● WHAT THIS TASK INVOLVES: Produce an exact copy of all records below.

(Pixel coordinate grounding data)
##########
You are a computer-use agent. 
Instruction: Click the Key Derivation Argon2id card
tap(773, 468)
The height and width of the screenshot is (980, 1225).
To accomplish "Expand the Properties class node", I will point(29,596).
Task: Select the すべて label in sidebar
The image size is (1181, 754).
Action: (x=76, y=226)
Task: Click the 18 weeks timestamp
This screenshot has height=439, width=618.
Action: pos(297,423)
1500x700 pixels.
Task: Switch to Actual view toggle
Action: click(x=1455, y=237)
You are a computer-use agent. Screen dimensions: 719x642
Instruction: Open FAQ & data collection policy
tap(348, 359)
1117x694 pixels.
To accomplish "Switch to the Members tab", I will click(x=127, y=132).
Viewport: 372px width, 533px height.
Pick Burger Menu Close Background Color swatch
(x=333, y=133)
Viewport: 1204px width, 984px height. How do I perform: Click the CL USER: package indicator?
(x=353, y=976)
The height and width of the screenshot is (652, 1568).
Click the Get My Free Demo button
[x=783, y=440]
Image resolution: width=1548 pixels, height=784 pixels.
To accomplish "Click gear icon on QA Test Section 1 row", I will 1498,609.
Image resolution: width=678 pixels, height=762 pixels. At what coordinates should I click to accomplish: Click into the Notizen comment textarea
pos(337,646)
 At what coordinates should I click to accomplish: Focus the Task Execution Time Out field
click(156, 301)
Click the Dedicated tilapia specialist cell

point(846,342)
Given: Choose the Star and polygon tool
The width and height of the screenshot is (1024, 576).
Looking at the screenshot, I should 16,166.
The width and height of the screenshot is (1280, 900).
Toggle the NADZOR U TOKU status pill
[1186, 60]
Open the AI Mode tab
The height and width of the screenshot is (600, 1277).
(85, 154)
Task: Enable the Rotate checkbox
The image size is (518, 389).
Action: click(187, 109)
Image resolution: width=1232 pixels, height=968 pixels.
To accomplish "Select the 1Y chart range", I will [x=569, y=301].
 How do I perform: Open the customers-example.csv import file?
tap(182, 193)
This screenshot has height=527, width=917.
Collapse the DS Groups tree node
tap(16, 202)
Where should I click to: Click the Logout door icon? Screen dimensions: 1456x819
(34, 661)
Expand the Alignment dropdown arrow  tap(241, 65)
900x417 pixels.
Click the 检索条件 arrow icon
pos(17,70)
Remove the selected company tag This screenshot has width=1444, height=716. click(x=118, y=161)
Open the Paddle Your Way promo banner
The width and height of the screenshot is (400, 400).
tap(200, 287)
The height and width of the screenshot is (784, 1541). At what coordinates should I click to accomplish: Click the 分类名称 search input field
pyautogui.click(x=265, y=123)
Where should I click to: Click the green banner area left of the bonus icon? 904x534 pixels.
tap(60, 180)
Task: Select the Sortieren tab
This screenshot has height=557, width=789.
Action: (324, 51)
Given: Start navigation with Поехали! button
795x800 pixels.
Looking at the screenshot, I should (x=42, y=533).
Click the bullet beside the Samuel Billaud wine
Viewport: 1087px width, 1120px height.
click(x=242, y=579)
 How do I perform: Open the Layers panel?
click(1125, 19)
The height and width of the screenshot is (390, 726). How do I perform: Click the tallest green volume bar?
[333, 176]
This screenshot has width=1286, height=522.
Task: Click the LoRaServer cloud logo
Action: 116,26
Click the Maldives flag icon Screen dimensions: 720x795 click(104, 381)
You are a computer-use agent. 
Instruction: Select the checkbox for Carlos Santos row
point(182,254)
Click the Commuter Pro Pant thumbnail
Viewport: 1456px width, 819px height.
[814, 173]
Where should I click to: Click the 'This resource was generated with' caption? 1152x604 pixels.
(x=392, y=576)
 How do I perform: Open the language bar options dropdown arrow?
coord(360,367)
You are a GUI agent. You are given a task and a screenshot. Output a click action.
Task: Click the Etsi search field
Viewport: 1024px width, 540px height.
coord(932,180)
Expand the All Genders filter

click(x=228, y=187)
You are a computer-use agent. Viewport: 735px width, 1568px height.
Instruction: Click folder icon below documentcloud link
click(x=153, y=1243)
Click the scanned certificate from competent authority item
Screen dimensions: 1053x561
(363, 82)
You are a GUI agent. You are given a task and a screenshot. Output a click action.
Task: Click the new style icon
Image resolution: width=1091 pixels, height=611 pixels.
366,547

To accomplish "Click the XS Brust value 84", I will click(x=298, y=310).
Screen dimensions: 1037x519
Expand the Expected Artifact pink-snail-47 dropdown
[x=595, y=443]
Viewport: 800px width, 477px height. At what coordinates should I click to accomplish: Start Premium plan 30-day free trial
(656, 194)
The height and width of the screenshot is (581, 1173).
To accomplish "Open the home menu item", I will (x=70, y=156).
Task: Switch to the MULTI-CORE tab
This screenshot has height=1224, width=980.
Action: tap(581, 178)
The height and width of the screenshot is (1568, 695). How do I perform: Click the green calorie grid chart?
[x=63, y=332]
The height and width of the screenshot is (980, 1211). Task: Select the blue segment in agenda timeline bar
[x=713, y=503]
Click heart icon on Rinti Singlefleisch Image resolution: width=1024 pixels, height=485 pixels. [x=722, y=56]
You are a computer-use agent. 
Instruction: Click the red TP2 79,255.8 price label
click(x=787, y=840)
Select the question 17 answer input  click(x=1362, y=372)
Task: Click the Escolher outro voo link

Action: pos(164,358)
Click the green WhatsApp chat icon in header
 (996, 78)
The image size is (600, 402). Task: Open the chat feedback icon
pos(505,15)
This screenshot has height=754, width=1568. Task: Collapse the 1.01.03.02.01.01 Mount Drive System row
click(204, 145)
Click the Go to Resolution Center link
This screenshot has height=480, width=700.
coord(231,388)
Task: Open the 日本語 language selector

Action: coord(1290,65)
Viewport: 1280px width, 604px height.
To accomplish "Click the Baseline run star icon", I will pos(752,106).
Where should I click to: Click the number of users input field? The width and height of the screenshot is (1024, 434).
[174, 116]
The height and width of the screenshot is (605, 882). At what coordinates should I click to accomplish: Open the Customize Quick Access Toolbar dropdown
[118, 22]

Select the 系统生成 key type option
##########
● SOLUTION FOR THIS TASK:
You are a computer-use agent. 
Instruction: Click the Key Derivation Argon2id card
tap(773, 468)
The height and width of the screenshot is (980, 1225).
To accomplish "Expand the Properties class node", I will point(29,596).
Task: Select the すべて label in sidebar
The image size is (1181, 754).
Action: (x=76, y=226)
Task: Click the 18 weeks timestamp
This screenshot has height=439, width=618.
Action: pos(297,423)
1500x700 pixels.
Task: Switch to Actual view toggle
Action: click(x=1455, y=237)
You are a computer-use agent. Screen dimensions: 719x642
Instruction: Open FAQ & data collection policy
tap(348, 359)
1117x694 pixels.
To accomplish "Switch to the Members tab", I will click(x=127, y=132).
Viewport: 372px width, 533px height.
Pick Burger Menu Close Background Color swatch
(x=333, y=133)
Viewport: 1204px width, 984px height. How do I perform: Click the CL USER: package indicator?
(x=353, y=976)
The height and width of the screenshot is (652, 1568).
Click the Get My Free Demo button
[x=783, y=440]
Image resolution: width=1548 pixels, height=784 pixels.
To accomplish "Click gear icon on QA Test Section 1 row", I will 1498,609.
Image resolution: width=678 pixels, height=762 pixels. At what coordinates should I click to accomplish: Click into the Notizen comment textarea
pos(337,646)
 At what coordinates should I click to accomplish: Focus the Task Execution Time Out field
click(156, 301)
Click the Dedicated tilapia specialist cell

point(846,342)
Given: Choose the Star and polygon tool
The width and height of the screenshot is (1024, 576).
Looking at the screenshot, I should 16,166.
The width and height of the screenshot is (1280, 900).
Toggle the NADZOR U TOKU status pill
[1186, 60]
Open the AI Mode tab
The height and width of the screenshot is (600, 1277).
(85, 154)
Task: Enable the Rotate checkbox
The image size is (518, 389).
Action: click(187, 109)
Image resolution: width=1232 pixels, height=968 pixels.
To accomplish "Select the 1Y chart range", I will [x=569, y=301].
 How do I perform: Open the customers-example.csv import file?
tap(182, 193)
This screenshot has height=527, width=917.
Collapse the DS Groups tree node
tap(16, 202)
Where should I click to: Click the Logout door icon? Screen dimensions: 1456x819
(34, 661)
Expand the Alignment dropdown arrow  tap(241, 65)
900x417 pixels.
Click the 检索条件 arrow icon
pos(17,70)
Remove the selected company tag This screenshot has width=1444, height=716. click(x=118, y=161)
Open the Paddle Your Way promo banner
The width and height of the screenshot is (400, 400).
tap(200, 287)
The height and width of the screenshot is (784, 1541). At what coordinates should I click to accomplish: Click the 分类名称 search input field
pyautogui.click(x=265, y=123)
Where should I click to: Click the green banner area left of the bonus icon? 904x534 pixels.
tap(60, 180)
Task: Select the Sortieren tab
This screenshot has height=557, width=789.
Action: (324, 51)
Given: Start navigation with Поехали! button
795x800 pixels.
Looking at the screenshot, I should (x=42, y=533).
Click the bullet beside the Samuel Billaud wine
Viewport: 1087px width, 1120px height.
click(x=242, y=579)
 How do I perform: Open the Layers panel?
click(1125, 19)
The height and width of the screenshot is (390, 726). How do I perform: Click the tallest green volume bar?
[333, 176]
This screenshot has width=1286, height=522.
Task: Click the LoRaServer cloud logo
Action: 116,26
Click the Maldives flag icon Screen dimensions: 720x795 click(104, 381)
You are a computer-use agent. 
Instruction: Select the checkbox for Carlos Santos row
point(182,254)
Click the Commuter Pro Pant thumbnail
Viewport: 1456px width, 819px height.
[814, 173]
Where should I click to: Click the 'This resource was generated with' caption? 1152x604 pixels.
(x=392, y=576)
 How do I perform: Open the language bar options dropdown arrow?
coord(360,367)
You are a GUI agent. You are given a task and a screenshot. Output a click action.
Task: Click the Etsi search field
Viewport: 1024px width, 540px height.
coord(932,180)
Expand the All Genders filter

click(x=228, y=187)
You are a computer-use agent. Viewport: 735px width, 1568px height.
Instruction: Click folder icon below documentcloud link
click(x=153, y=1243)
Click the scanned certificate from competent authority item
Screen dimensions: 1053x561
(363, 82)
You are a GUI agent. You are given a task and a screenshot. Output a click action.
Task: Click the new style icon
Image resolution: width=1091 pixels, height=611 pixels.
366,547

To accomplish "Click the XS Brust value 84", I will click(x=298, y=310).
Screen dimensions: 1037x519
Expand the Expected Artifact pink-snail-47 dropdown
[x=595, y=443]
Viewport: 800px width, 477px height. At what coordinates should I click to accomplish: Start Premium plan 30-day free trial
(656, 194)
The height and width of the screenshot is (581, 1173).
To accomplish "Open the home menu item", I will (x=70, y=156).
Task: Switch to the MULTI-CORE tab
This screenshot has height=1224, width=980.
Action: tap(581, 178)
The height and width of the screenshot is (1568, 695). How do I perform: Click the green calorie grid chart?
[x=63, y=332]
The height and width of the screenshot is (980, 1211). Task: Select the blue segment in agenda timeline bar
[x=713, y=503]
Click heart icon on Rinti Singlefleisch Image resolution: width=1024 pixels, height=485 pixels. [x=722, y=56]
You are a computer-use agent. 
Instruction: Click the red TP2 79,255.8 price label
click(x=787, y=840)
Select the question 17 answer input  click(x=1362, y=372)
Task: Click the Escolher outro voo link

Action: pos(164,358)
Click the green WhatsApp chat icon in header
 (996, 78)
The image size is (600, 402). Task: Open the chat feedback icon
pos(505,15)
This screenshot has height=754, width=1568. Task: Collapse the 1.01.03.02.01.01 Mount Drive System row
click(204, 145)
Click the Go to Resolution Center link
This screenshot has height=480, width=700.
coord(231,388)
Task: Open the 日本語 language selector

Action: coord(1290,65)
Viewport: 1280px width, 604px height.
To accomplish "Click the Baseline run star icon", I will pos(752,106).
Where should I click to: Click the number of users input field? The width and height of the screenshot is (1024, 434).
[174, 116]
The height and width of the screenshot is (605, 882). At what coordinates should I click to accomplish: Open the Customize Quick Access Toolbar dropdown
[118, 22]

Select the 系统生成 key type option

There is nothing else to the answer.